HISTORIEK
De oorspronkelijke villa werd rond 1868 gebouwd in opdracht van grootgrondbezitter Benjamin Crombez, naar de plannen van de Doornikse architect De Man-Bogaert. De luxueuze residentie, bekend als "La Villa des Lapins", dankte haar naam aan de vele afbeeldingen van konijnen die overal in en rond het gebouw te vinden waren. Deze kwamen in diverse vormen voor: opgevulde konijnenfiguren van stro, porseleinen en houten beeldjes, afbeeldingen in glas-in-loodramen en op klokken, en zelfs cementen konijnen aan de voorgevel. Wanneer Benjamin Crombez in de badplaats verbleef, wapperde de vlag van Nieuwpoort-Baden – een geel veld met een konijn – op het dak van de villa. Dit symbool verwees naar de talrijke “dunekeuntjes” in het omliggende duinengebied, dat destijds een uitgestrekte, ongerepte natuur vormde en regelmatig het toneel was van grote jachtpartijen, zoals die van 14 augustus 1876 met koning Leopold II.
De Eerste Wereldoorlog bracht echter een tragisch einde aan de villa. Op 13 oktober 1914 verbleef koning Albert I er voor een dag, maar op 11 november 1914 werd het gebouw door brand volledig verwoest. In 1920 begon men met plannen voor de wederopbouw. Onder leiding van Leon Verlinden en Louis Joyeux werd eerst de bekende “boyau cave” verwijderd, een lange loopgraaf die zich uitstrekte van Oostduinkerke tot het Hendrikaplein, met hier en daar uitgangen, waaronder bij de huidige IJzerstraat.

*Test je begrip*.
1. Welke architect tekende volgens de tekst over La Villa des Lapins de plannen voor de oorspronkelijke villa?
2. Zet de tekst over La Villa des Lapins voort na de laatste zin.
Voor deze opdrachten heb je de gegevens niet nodig.

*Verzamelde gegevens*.
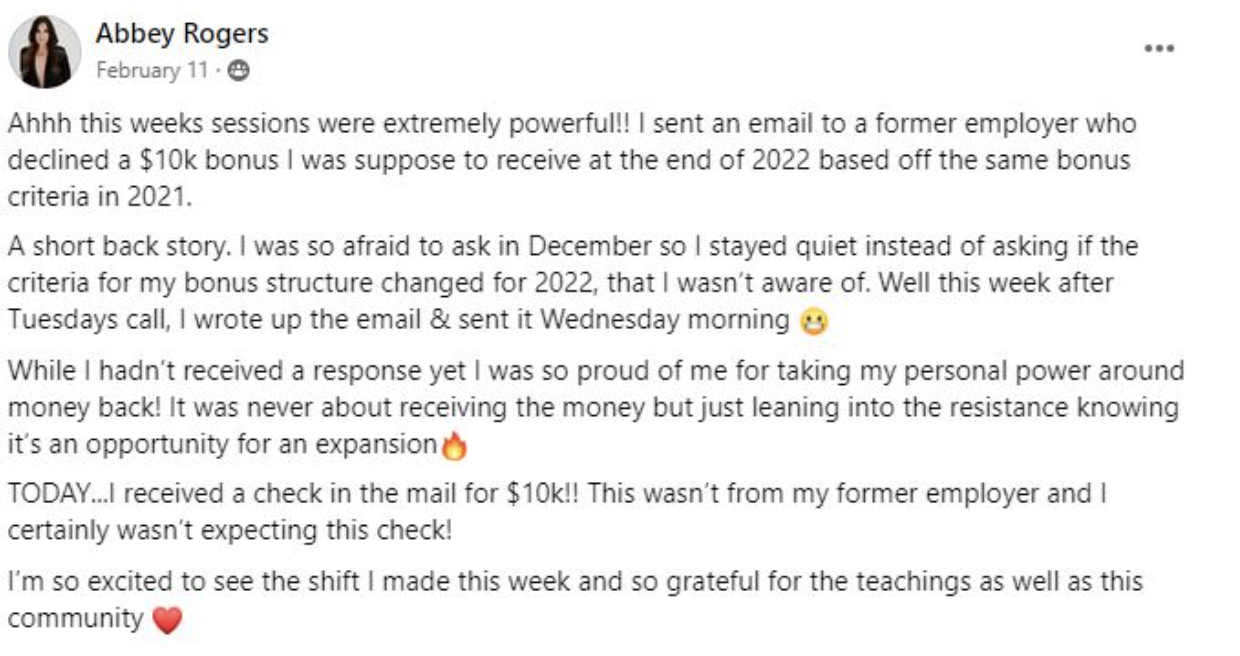Viewport: 1240px width, 656px height.
Task: Open the post options three-dot menu
Action: pos(1159,48)
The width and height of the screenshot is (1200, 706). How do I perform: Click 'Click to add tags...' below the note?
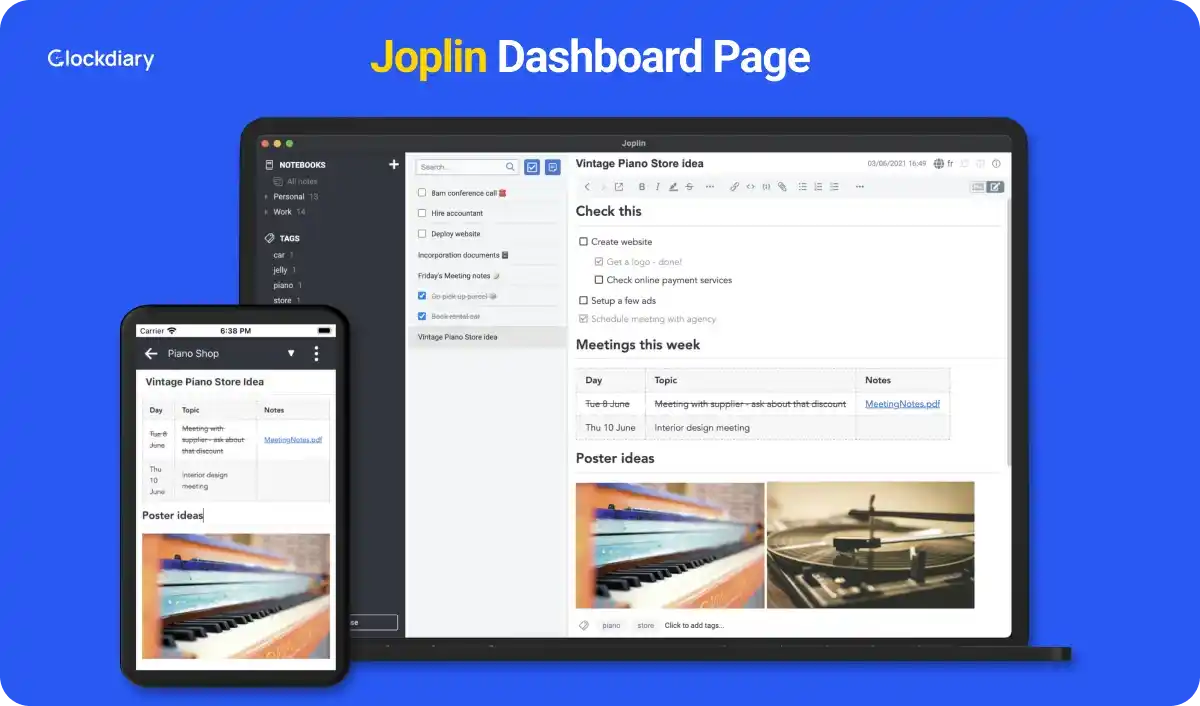pyautogui.click(x=694, y=626)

*Genummerde antwoorden*.
1. De Doornikse architect De Man-Bogaert.

2.
In 1924 verrees het nieuwe gebouw, met een gevelbreedte van 62 meter, in Normandische stijl. Het complex omvatte een grote villa, een kleinere villa en een serre. Het imposante dak werd doorbroken door dakkapellen en standvensters, en aan de achterzijde, langs de "Voie Auguste" (de vroegere naam van de Albert I-laan), lag een open tuin. Het beheer van de villa was in handen van de conciërges Louis Joyeux en Georges Levecque. Prins Karel bracht regelmatig een bezoek aan het gebouw.
Tijdens de Tweede Wereldoorlog werd de villa bezet door de Duitse overheid. Na de bevrijding, van mei 1945 tot september 1946, diende het gebouw als kazerne voor de ontmijningsdienst van het Belgische leger. In 1947 werd het een A.E.P.-tehuis voor oorlogswezen, gefinancierd door de Belgische staat.
In december 1949 werd de villa aangekocht door de vzw Kindervreugde, die het openstelde voor sociaal toerisme. In 1981 werd het gebouw opgenomen in de lijst van het Belgisch cultuurpatrimonium en geklasseerd als beschermd stadszicht. Aanvankelijk werd de villa enkel in juli en augustus gebruikt voor kindervakanties, maar later kreeg ze een multifunctionele invulling. Gepensioneerden, diverse organisaties, scholen en gezinnen konden er het hele jaar door terecht.